The potential outcome of the assessment will be:

· Discover the high-level problem statement for a customer embarking on the EdgeAIOps Journey

· Understanding of the customer maturity level in the EdgeAIOps journey

· Understanding of the various teams and dynamics needed for a successful EdgeAIOps journey.

Factors and corresponding use case, considered for EdgeAIOps Maturity Assessment

Factor 1: Knowing the current machine learning workloads and if the existing or planned Edge Hardware is good enough to run these can help assess the Edge AI vision. Below is an explanation through a use case.

Use Case: A grocery retailer has > 40 legacy applications running in-store which use Windows Server 2016 with limited support due to cost constraints, intend to extend the usage of the existing hardware for Edge Workloads due to cost constraints.

Problem to Solve: The preference to use the existing hardware for new AI workloads created bottlenecks due to heavy edge computing needs. Example can be the need for GPU capacity needed for the AI workloads)

Maturity Assessment Criteria:

A mature customer understands the difference in the infrastructure needs of the critical legacy applications versus the Edge AI Models and lays an early plan in the Edge AI lifecycle.

Baselining Recommendations:

Understanding the hardware specifications of the ML Models is key at the start of the Edge AI lifecycle. Development and operationalization of the Edge AI applications and models can go in parallel with Infrastructure provisioning.

Factor 2: A mature customer has a robust path to production and operationalization of ML Models on the Edge. Think of having an execution plan for seamless movement of AI workloads from the Innovation Servers to 100X Edge Locations!

Quoting a business scenario:

Use Case: A Grocer wants to deploy an application using Object Detection on the Shopping Cart like Automatic SKU detection in the shopping trolley at Point of Sales. These applications need low latency and high accuracy. Errors can lead to undetected or wrongly detected products leading to errors or delays.

Problem to Solve:

The ability to provide a high-quality image helps with high precision and real time inferencing. While reducing data processing time can help with the real time need, accuracy and precision are of prime importance too.

Maturity Assessment Criteria:

Customer understands the computation requirements for real time inferencing and how a lab environment is going to vary from the real implementation.

Example: Camera positions for stores with the “SKU detection application at POS” basis the store floor plan and network. This will impact on the model performance locally.

Baselining Recommendations: The model is tested in variety of scenarios before scaling to multiple Edge Locations to avoid issues during deployment.

Factor 3:A customer who has already embarked on the Edge AI journey should prioritize on the support and maintenance of the applications running on multiple Edge Locations down the line. This not only requires planning but also to have a trained team at disposal who understand operations.
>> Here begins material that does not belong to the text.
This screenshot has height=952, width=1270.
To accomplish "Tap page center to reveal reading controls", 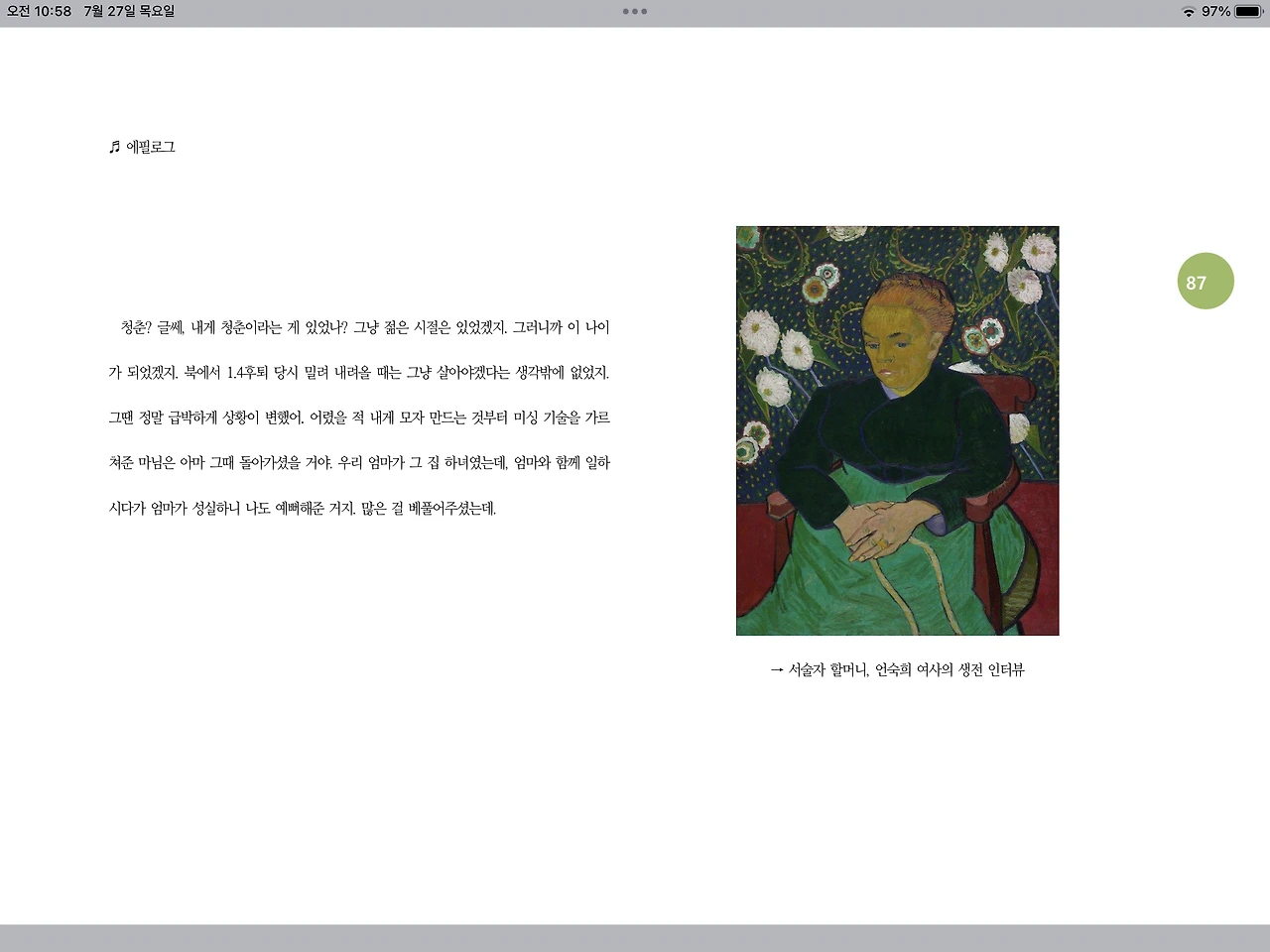I will pyautogui.click(x=635, y=476).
Quoting a business scenario here:

Use Case: For a Retail Supermarket, deploying a computer vision model, in 1–10 stores versus 800+ stores (locations) may pose different challenges and establish a need for a more centralized control mechanism. Fat Edge specifications will have dependency on the specific models running at the store. The ability to monitor successful deployments and managing operations at these locations is key to EdgeAIOps.
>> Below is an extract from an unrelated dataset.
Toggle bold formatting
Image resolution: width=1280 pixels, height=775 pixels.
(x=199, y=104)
Problem to solve: Ability to manage deployment at scale via a centralized control plane. Have an observability strategy for aggregated and drilled down levels of locations.

Maturity Assessment Criteria:

Customers intend to lay or already have a roadmap which prioritizes the need for a centralized platform for management.
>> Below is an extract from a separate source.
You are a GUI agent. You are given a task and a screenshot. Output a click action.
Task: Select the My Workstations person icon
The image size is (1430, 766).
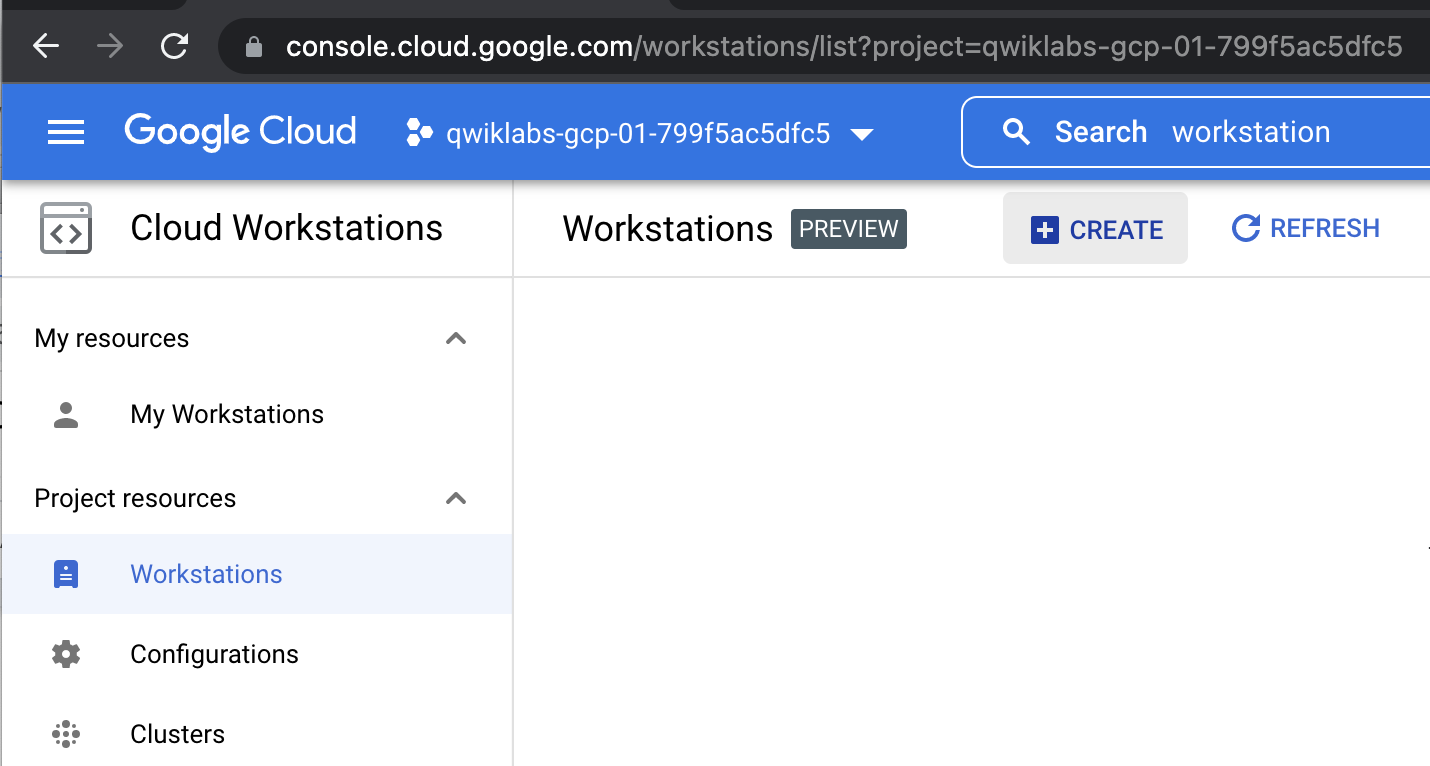pyautogui.click(x=65, y=414)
Baselining Recommendations:

A mature customer will have a defined Ops team which is working on both the Edge and AI workload operationalization right at the start of the lifecycle.

Factor 4: For AI workloads to work efficiently on the Edge, business need to define the data ingestion strategy for further processing, model building and eventual deployment.

Consider the below use for this:

Use Case: For robust and accurate Advanced Driver assisted systems, it is essential to collect humongous amounts of real-world data, test and train the model to predict with extreme accuracy. Data sources are video recordings, simulations, synthetic data which are labeled with relevant information, such as objects, lanes, traffic signs for identification.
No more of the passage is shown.